Monday's report is here.

Rightly or not, I reckon the premium bid for FOOT could be what we need, to highlight value amongst small caps. The trick is finding the ones that are under-priced, and avoiding the ones that are in permanent decline. If any of us could do that perfectly, we'd be billionaires! In truth, we're trying to predict the future, so it's educated guesswork.

I'll do my best, as your small caps guide. But please remember that I'll be right:wrong about 60:40 in a good year. 75:25 in an amazing year (e.g. 2017). And maybe 40:60 (or less?) in a bad year. So the onus is to figure things out for yourself. If I can help, by pointing out a wobbly balance sheet, etc., then I'll try.

Ultimately, your success comes from your own skill and luck (and genius!)!

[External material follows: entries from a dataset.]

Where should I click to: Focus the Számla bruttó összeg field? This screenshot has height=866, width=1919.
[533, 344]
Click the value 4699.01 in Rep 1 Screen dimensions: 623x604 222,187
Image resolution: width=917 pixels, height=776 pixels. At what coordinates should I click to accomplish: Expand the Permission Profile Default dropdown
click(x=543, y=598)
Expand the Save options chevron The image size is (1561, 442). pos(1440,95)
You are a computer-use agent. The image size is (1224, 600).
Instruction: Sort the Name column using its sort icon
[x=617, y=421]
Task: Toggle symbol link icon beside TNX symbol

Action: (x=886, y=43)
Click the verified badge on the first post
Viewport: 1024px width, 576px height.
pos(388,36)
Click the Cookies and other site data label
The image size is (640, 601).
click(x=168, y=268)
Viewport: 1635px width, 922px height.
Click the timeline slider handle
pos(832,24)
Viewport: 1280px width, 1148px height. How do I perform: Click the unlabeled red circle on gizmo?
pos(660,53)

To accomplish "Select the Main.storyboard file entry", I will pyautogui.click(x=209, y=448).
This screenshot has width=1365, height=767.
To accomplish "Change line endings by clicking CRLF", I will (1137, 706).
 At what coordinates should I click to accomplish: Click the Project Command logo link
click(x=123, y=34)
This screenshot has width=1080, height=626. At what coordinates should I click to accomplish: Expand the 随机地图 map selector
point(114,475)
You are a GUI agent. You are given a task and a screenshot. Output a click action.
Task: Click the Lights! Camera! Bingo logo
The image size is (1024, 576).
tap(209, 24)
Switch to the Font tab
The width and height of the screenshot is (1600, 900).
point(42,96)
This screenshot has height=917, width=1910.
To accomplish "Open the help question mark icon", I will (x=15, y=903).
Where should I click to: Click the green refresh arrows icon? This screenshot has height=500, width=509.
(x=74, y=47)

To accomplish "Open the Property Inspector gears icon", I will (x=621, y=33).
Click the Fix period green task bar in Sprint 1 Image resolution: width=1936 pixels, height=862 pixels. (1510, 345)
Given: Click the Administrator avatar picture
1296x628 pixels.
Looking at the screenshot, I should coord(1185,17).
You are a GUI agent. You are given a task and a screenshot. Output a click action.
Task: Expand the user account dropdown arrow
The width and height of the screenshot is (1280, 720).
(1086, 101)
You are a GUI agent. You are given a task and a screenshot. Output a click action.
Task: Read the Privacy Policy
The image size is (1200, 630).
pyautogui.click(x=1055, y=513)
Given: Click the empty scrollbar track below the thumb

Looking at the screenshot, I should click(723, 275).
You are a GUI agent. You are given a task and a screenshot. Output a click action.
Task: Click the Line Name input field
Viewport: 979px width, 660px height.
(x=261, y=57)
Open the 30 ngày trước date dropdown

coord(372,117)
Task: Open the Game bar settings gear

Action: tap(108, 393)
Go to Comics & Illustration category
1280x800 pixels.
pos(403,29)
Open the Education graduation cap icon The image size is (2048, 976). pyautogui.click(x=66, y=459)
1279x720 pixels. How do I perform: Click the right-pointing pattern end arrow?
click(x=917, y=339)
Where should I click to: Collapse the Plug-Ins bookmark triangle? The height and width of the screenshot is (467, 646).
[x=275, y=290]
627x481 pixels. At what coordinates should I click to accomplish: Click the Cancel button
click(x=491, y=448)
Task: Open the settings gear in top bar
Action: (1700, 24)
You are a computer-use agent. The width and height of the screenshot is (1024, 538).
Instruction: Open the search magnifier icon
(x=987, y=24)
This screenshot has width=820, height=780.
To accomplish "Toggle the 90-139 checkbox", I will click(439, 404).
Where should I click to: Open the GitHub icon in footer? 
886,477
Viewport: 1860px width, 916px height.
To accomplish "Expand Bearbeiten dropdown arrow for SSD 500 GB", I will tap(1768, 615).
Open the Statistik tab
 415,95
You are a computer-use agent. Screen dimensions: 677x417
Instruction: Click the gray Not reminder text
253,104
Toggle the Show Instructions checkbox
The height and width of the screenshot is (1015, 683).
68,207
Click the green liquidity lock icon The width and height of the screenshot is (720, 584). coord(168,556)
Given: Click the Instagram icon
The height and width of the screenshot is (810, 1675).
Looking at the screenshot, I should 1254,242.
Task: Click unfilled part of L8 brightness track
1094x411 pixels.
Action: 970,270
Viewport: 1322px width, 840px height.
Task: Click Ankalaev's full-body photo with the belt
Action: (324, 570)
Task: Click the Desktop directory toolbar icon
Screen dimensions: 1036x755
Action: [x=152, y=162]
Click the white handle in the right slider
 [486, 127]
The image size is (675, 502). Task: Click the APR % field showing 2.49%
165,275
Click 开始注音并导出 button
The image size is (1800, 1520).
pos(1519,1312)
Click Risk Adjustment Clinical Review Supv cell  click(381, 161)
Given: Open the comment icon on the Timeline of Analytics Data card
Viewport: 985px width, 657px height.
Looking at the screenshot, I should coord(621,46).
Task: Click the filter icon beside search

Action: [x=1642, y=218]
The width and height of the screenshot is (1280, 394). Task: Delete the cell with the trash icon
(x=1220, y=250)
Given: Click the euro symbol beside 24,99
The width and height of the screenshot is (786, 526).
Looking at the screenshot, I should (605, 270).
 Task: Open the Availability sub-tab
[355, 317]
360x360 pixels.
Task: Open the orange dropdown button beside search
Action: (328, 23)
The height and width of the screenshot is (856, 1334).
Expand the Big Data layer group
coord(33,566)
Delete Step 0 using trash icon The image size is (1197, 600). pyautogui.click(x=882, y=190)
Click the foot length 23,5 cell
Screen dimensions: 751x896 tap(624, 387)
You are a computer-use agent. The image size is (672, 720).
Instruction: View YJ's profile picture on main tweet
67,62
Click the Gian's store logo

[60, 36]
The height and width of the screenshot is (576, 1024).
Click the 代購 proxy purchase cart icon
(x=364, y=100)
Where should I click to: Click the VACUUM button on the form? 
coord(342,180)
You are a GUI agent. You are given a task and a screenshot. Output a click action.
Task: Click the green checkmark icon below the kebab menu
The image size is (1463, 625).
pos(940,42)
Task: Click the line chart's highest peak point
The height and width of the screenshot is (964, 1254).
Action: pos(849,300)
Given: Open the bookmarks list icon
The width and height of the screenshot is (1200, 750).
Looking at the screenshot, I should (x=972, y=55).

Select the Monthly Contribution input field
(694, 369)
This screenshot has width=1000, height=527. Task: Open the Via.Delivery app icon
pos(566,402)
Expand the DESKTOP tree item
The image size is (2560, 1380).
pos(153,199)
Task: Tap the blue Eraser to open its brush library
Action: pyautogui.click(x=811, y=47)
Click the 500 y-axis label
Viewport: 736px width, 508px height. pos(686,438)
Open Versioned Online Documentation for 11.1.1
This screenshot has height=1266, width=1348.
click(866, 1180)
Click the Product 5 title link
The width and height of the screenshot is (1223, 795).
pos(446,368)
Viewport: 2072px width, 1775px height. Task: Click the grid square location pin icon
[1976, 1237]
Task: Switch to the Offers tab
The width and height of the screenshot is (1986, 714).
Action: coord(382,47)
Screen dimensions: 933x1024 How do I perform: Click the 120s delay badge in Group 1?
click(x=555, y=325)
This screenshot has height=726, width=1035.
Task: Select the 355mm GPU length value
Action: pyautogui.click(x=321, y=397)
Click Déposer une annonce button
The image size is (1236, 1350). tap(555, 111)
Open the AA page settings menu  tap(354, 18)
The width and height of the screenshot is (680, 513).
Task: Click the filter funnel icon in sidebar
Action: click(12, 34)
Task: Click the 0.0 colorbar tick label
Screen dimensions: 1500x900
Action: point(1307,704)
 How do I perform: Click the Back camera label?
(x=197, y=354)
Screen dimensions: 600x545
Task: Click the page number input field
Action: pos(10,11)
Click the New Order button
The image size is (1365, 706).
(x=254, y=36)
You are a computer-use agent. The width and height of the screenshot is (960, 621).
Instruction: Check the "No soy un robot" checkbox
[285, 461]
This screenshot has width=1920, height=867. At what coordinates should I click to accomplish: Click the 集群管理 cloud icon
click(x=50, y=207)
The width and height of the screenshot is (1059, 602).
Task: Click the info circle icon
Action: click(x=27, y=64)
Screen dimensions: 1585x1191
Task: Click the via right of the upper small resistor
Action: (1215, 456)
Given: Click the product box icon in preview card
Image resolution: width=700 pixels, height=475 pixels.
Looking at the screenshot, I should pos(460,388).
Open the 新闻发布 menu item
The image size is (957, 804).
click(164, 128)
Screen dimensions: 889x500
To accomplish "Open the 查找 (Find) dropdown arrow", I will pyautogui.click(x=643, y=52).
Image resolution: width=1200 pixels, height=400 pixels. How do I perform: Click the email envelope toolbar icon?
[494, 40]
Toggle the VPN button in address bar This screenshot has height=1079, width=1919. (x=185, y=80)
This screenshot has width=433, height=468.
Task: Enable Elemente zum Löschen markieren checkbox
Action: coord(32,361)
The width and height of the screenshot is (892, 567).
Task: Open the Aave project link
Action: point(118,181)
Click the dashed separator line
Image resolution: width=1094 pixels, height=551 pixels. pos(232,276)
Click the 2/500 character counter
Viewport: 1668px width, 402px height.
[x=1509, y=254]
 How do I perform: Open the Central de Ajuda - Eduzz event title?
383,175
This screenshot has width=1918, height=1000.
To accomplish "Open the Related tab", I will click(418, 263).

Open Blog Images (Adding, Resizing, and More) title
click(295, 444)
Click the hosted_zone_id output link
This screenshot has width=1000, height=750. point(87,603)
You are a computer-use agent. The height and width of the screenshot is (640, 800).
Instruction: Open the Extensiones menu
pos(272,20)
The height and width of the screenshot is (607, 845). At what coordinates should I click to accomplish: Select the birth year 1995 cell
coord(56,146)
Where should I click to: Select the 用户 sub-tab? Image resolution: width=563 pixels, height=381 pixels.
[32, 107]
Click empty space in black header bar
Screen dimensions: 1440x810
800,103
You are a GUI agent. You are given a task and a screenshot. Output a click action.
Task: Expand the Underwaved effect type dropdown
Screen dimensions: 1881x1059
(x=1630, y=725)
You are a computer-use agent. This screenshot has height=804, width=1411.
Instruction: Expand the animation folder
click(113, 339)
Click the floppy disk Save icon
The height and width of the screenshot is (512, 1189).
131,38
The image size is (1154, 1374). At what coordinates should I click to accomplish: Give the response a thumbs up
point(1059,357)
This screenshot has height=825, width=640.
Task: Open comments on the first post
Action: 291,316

Bonmarche Holdings (LON:BON)

Share price: 29.5p (down 20% here today, at market close)
No. shares: 50.0m
Market cap: £14.8m

Trading update (profit warning)

It's remarkable to see that this womenswear retailer has now lost about 90% of its share price since its series of profit warnings began, in Dec 2015.

As you can see from the Stockopedia broker consensus graph, expectations for the current financial year (ending 31 Mar 2019) have collapsed, and this is before any downgrades resulting from today's profit warning have been taken into account;


My notes from the last trading update in Jan 2019 are here. I concluded then that there's little likelihood of the business recovering, and the divis would probably soon stop altogether. A slowly dying business, by the looks of it.

Current trading - is grim. When I last reported (in late Jan 2019) the company was expecting a loss for FY 03/2019 of around -£2m. Today things are looking much worse;

... However, trading since the beginning of March has been significantly weaker, reversing sales gains made in the previous months. In light of this, we now believe there is a likelihood of sales levels for the remainder of the month continuing to follow this trend, which would…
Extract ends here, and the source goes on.